**THE TASK**
Each record should be written out exactly as it stands.

--- INFORMATION SUPPLIED ---

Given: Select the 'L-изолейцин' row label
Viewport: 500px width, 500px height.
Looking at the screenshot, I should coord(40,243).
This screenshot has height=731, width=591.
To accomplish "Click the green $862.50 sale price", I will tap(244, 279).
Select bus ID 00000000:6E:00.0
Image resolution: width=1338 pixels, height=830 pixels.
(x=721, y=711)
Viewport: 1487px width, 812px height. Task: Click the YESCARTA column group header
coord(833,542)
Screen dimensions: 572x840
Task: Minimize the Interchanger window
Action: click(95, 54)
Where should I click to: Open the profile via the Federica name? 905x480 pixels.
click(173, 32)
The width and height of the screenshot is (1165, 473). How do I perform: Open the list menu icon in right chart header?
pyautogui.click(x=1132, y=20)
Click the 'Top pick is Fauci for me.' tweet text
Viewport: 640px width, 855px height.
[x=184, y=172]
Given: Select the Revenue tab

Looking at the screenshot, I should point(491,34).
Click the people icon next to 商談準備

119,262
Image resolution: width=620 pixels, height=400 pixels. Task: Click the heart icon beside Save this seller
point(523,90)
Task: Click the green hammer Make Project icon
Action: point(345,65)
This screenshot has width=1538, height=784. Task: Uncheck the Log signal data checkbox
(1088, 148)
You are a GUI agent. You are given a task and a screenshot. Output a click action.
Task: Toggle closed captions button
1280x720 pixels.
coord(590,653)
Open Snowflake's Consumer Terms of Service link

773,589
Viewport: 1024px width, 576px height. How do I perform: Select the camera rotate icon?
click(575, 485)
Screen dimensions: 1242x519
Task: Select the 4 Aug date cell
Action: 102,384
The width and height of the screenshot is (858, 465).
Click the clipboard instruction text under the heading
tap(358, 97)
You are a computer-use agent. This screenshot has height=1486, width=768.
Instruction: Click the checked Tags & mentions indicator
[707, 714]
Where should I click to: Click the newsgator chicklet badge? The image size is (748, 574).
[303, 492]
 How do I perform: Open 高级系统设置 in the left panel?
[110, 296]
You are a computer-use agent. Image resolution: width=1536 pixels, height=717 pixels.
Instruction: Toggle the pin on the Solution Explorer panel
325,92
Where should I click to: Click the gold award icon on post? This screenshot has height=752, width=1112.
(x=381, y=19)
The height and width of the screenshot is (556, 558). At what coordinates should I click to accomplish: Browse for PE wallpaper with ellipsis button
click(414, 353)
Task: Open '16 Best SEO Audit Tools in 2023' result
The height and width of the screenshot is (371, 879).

---

**EXERCISE SOLUTION**
Given: Select the 'L-изолейцин' row label
Viewport: 500px width, 500px height.
Looking at the screenshot, I should coord(40,243).
This screenshot has height=731, width=591.
To accomplish "Click the green $862.50 sale price", I will tap(244, 279).
Select bus ID 00000000:6E:00.0
Image resolution: width=1338 pixels, height=830 pixels.
(x=721, y=711)
Viewport: 1487px width, 812px height. Task: Click the YESCARTA column group header
coord(833,542)
Screen dimensions: 572x840
Task: Minimize the Interchanger window
Action: click(95, 54)
Where should I click to: Open the profile via the Federica name? 905x480 pixels.
click(173, 32)
The width and height of the screenshot is (1165, 473). How do I perform: Open the list menu icon in right chart header?
pyautogui.click(x=1132, y=20)
Click the 'Top pick is Fauci for me.' tweet text
Viewport: 640px width, 855px height.
[x=184, y=172]
Given: Select the Revenue tab

Looking at the screenshot, I should point(491,34).
Click the people icon next to 商談準備

119,262
Image resolution: width=620 pixels, height=400 pixels. Task: Click the heart icon beside Save this seller
point(523,90)
Task: Click the green hammer Make Project icon
Action: point(345,65)
This screenshot has width=1538, height=784. Task: Uncheck the Log signal data checkbox
(1088, 148)
You are a GUI agent. You are given a task and a screenshot. Output a click action.
Task: Toggle closed captions button
1280x720 pixels.
coord(590,653)
Open Snowflake's Consumer Terms of Service link

773,589
Viewport: 1024px width, 576px height. How do I perform: Select the camera rotate icon?
click(575, 485)
Screen dimensions: 1242x519
Task: Select the 4 Aug date cell
Action: 102,384
The width and height of the screenshot is (858, 465).
Click the clipboard instruction text under the heading
tap(358, 97)
You are a computer-use agent. This screenshot has height=1486, width=768.
Instruction: Click the checked Tags & mentions indicator
[707, 714]
Where should I click to: Click the newsgator chicklet badge? The image size is (748, 574).
[303, 492]
 How do I perform: Open 高级系统设置 in the left panel?
[110, 296]
You are a computer-use agent. Image resolution: width=1536 pixels, height=717 pixels.
Instruction: Toggle the pin on the Solution Explorer panel
325,92
Where should I click to: Click the gold award icon on post? This screenshot has height=752, width=1112.
(x=381, y=19)
The height and width of the screenshot is (556, 558). At what coordinates should I click to accomplish: Browse for PE wallpaper with ellipsis button
click(414, 353)
Task: Open '16 Best SEO Audit Tools in 2023' result
The height and width of the screenshot is (371, 879).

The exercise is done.